Nellia Cote, 66, from Chernihiv, another Polish town where refugees arrive by train, said she remembers waking up to the sound of sirens and explosions when the war broke out on February 24.
“I thought it might be a drill, but then I realized … you can’t hear the explosion,” he said. “At that moment, my daughter called and said, ‘Mom, Russia has attacked us.’
A month later, Cote added, people in Chernihive are drinking river water to survive. His nephew was killed while waiting for bread, and there was devastation everywhere, he said.
“Today, there is no water, no gas, no electricity (on Chernihive),” said Kot. “People are completely isolated.
To ease the pressure on its member states to accept refugees, the European Union on Wednesday announced measures to help millions of refugees access school, healthcare, housing and work for their children.
The measures are aimed at facilitating the movement of refugees between countries that can accommodate them in the EU and other countries, such as Canada and the United Kingdom, which already have large Ukrainian communities.
Most of the women and children – Ukrainian men aged 18-60 who have been barred from leaving the country and living in war – have sought refuge in neighboring countries to rebuild their lives, find work and start school. Some have moved to another country where they have relatives.
Maria Tikha, a 29-year-old refugee from Kharkiv, still does not know what to do next. “I can’t believe this is possible in the 21st century,” he said after arriving at Prozemisol by train on Thursday.

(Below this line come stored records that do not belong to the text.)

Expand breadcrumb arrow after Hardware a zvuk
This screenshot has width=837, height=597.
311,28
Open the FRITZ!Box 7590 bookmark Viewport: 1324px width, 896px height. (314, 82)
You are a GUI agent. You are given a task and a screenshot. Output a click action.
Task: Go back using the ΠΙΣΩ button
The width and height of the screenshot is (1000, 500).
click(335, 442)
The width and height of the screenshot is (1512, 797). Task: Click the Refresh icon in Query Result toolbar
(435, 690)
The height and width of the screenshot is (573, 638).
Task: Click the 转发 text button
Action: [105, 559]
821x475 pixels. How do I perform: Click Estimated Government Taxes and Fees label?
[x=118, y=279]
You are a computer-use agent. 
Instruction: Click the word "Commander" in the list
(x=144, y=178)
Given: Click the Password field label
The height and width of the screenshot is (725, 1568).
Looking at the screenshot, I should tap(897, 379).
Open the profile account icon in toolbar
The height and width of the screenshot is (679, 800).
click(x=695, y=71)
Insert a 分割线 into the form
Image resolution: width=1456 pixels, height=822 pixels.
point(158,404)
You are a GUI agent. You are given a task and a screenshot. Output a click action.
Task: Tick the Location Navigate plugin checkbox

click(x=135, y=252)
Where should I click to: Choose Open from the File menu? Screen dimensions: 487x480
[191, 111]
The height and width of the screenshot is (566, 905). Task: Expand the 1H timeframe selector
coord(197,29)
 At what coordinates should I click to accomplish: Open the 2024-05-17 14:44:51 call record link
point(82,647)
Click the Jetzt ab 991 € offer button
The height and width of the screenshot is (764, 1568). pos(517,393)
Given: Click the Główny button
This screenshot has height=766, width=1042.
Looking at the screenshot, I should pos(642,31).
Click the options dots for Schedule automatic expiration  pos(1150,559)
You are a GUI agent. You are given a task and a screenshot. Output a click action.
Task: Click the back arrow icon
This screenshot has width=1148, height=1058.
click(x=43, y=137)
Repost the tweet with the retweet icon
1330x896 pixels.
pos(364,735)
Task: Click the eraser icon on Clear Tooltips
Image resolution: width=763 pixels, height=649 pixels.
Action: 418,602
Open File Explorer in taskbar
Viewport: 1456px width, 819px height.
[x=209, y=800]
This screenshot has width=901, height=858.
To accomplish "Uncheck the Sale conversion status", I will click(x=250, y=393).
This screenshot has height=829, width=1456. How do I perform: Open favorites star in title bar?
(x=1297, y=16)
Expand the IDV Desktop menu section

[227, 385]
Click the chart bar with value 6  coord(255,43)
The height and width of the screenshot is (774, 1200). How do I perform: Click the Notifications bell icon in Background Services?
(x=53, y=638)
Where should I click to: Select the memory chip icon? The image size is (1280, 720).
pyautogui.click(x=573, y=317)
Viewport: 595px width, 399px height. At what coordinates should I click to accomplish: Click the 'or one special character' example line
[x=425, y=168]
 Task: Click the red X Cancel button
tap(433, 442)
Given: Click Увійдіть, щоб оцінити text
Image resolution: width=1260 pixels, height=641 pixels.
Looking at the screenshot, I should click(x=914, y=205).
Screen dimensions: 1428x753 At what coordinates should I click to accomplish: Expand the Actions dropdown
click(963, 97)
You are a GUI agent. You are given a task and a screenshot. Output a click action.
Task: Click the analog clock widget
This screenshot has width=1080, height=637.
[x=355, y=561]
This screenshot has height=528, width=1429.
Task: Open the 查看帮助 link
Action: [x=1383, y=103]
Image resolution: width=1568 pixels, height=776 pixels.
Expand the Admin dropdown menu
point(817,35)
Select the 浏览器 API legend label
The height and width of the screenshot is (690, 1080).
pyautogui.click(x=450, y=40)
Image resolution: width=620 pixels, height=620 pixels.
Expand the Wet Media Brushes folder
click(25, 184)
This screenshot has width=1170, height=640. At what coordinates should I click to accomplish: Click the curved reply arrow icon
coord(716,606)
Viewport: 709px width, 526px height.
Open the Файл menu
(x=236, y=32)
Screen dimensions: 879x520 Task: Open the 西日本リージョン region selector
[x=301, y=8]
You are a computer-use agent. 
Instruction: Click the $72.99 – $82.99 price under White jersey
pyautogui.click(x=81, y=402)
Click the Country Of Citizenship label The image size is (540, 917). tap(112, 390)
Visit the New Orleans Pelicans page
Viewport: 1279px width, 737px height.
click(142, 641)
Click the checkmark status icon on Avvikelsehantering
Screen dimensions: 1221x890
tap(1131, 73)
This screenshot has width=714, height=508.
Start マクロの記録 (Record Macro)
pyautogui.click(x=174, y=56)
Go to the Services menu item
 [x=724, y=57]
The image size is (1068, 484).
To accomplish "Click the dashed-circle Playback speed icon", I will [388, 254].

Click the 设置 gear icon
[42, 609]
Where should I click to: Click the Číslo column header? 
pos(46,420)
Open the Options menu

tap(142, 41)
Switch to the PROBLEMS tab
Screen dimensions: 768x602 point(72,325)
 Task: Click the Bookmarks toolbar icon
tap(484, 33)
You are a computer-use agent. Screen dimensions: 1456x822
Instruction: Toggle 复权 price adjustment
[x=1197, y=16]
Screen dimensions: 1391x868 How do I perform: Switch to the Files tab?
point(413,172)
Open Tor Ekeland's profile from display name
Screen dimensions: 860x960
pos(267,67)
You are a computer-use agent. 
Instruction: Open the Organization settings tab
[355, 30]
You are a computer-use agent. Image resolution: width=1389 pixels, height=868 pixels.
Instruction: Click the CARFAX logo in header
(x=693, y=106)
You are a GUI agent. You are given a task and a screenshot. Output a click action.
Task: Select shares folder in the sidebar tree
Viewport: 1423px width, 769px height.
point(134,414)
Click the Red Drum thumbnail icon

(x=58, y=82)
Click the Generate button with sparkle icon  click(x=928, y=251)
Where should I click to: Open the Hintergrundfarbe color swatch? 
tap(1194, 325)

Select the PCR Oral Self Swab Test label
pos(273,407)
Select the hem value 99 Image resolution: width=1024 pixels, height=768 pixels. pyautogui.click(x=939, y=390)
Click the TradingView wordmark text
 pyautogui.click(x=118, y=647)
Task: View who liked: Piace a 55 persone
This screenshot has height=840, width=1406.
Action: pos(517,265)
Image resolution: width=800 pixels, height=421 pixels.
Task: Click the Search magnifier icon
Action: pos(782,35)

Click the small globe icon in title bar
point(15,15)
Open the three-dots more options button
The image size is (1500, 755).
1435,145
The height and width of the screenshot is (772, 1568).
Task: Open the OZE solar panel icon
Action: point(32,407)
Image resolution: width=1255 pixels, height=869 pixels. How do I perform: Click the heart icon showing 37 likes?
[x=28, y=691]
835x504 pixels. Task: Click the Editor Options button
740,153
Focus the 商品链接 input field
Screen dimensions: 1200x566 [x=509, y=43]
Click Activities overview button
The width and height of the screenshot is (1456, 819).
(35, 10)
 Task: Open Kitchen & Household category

In Medica, refugees are still coming, albeit in small numbers and in warm weather. On Wednesday, children were seen grabbing people carrying their favorite toys, women carrying babies and dogs.
On Thursday, the volunteers just wanted to go beyond providing security and immediate assistance – Dream Doctors from Israel brought clowns for children, while Human Society International distributed pet food.
The UN children’s agency says half of Ukraine’s children – an estimated 7.5 million to 4.3 million – have now fled their homes, including 1.8 million who have fled the country.
Lutsenko sat on his bed in a sports hall that has become a refugee center, with dozens of beds lined up in a central area. He also thought that the war would end in a few days.
“Someone thought it would last a month.” He said. “I believe Ukraine will win and I believe in our army. I still believe.”
David Keaton reports from Prozemisal.